🤖 AI Summary
This work addresses the degradation of visual quality, identity drift, and motion stagnation in long-form video generation caused by the loss of historical context in sliding-window caching strategies. The authors propose a training-free autoregressive framework capable of generating videos of unlimited duration under a fixed memory budget. By compressing historical information into memory tokens via exponential moving average, the method preserves long-term consistency, while a decoupled online rotary positional encoding (RoPE) maintains short-term dynamics. This approach substantially enhances temporal coherence, visual fidelity, and subject consistency in videos spanning from minutes to hours, outperforming existing methods without requiring additional training.
📝 Abstract
Autoregressive diffusion enables real-time frame streaming, yet existing sliding-window caches discard past context, causing fidelity degradation, identity drift, and motion stagnation over long horizons.
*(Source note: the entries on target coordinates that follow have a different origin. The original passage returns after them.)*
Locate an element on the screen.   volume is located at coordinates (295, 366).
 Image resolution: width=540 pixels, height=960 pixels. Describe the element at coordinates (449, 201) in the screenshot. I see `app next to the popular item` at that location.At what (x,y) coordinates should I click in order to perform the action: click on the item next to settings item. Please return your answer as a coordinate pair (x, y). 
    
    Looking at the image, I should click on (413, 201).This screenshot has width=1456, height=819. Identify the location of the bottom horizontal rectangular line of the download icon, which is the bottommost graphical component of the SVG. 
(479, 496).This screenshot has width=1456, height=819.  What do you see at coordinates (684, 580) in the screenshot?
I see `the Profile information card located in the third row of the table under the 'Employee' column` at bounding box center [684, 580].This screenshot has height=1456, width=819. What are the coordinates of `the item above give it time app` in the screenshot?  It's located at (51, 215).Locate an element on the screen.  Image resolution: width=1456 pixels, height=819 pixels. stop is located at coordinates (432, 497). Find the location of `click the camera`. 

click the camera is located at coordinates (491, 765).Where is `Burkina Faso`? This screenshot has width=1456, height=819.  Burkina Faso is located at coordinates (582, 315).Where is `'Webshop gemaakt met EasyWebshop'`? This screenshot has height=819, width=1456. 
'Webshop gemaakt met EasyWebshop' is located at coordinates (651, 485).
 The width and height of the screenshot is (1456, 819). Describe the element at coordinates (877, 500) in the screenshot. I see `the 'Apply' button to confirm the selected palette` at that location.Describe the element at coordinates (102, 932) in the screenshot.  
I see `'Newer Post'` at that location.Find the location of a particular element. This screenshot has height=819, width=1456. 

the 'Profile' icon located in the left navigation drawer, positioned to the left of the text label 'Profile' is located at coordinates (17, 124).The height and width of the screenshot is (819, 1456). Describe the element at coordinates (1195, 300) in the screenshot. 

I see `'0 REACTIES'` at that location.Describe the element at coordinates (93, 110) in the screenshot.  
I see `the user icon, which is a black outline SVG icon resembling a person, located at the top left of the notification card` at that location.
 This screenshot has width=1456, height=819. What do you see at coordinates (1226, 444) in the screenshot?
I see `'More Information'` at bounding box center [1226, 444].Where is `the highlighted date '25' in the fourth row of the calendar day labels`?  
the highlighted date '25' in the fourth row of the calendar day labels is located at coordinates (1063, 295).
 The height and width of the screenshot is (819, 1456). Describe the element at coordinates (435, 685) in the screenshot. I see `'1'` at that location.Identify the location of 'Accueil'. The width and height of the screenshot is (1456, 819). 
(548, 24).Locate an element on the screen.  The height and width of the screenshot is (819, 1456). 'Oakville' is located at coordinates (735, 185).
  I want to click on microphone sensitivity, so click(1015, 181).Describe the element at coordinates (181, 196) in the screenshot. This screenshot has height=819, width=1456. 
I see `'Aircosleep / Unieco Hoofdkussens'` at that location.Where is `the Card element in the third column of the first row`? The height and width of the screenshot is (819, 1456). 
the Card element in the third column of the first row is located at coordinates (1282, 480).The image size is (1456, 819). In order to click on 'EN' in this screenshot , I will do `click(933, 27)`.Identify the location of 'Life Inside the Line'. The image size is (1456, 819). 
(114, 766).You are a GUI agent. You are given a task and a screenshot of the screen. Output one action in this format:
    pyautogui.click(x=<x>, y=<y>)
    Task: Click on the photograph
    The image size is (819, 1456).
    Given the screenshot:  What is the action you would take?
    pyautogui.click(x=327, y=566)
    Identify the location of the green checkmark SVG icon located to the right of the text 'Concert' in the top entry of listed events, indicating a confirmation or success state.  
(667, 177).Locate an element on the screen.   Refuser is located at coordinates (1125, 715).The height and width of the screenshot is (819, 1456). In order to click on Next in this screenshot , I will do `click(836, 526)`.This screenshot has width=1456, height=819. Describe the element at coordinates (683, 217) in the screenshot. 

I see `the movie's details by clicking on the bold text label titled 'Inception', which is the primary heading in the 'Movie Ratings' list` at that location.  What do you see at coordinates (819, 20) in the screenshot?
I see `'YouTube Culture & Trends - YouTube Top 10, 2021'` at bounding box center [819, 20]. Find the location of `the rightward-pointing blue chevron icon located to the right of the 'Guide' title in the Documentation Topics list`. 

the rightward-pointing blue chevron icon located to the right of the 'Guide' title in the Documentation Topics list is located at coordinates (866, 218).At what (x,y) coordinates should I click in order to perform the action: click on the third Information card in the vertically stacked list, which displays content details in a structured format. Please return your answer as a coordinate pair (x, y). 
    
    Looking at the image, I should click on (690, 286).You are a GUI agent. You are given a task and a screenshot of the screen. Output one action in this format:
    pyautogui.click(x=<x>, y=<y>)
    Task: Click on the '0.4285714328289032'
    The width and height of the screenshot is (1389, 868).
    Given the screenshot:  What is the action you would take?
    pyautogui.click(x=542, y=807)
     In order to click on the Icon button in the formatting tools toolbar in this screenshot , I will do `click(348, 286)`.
Current approaches preserve a fixed set of early tokens as attention sinks, but this static anchor cannot reflect the evolving content of a growing video. We introduce MemRoPE, a training-free framework with two co-designed components. Memory Tokens continuously compress all past keys into dual long-term and short-term streams via exponential moving averages, maintaining both global identity and recent dynamics within a fixed-size cache. Online RoPE Indexing caches unrotated keys and applies positional embeddings dynamically at attention time, ensuring the aggregation is free of conflicting positional phases. These two mechanisms are mutually enabling: positional decoupling makes temporal aggregation well-defined, while aggregation makes fixed-size caching viable for unbounded generation. Extensive experiments validate that MemRoPE outperforms existing methods in temporal coherence, visual fidelity, and subject consistency across minute- to hour-scale generation.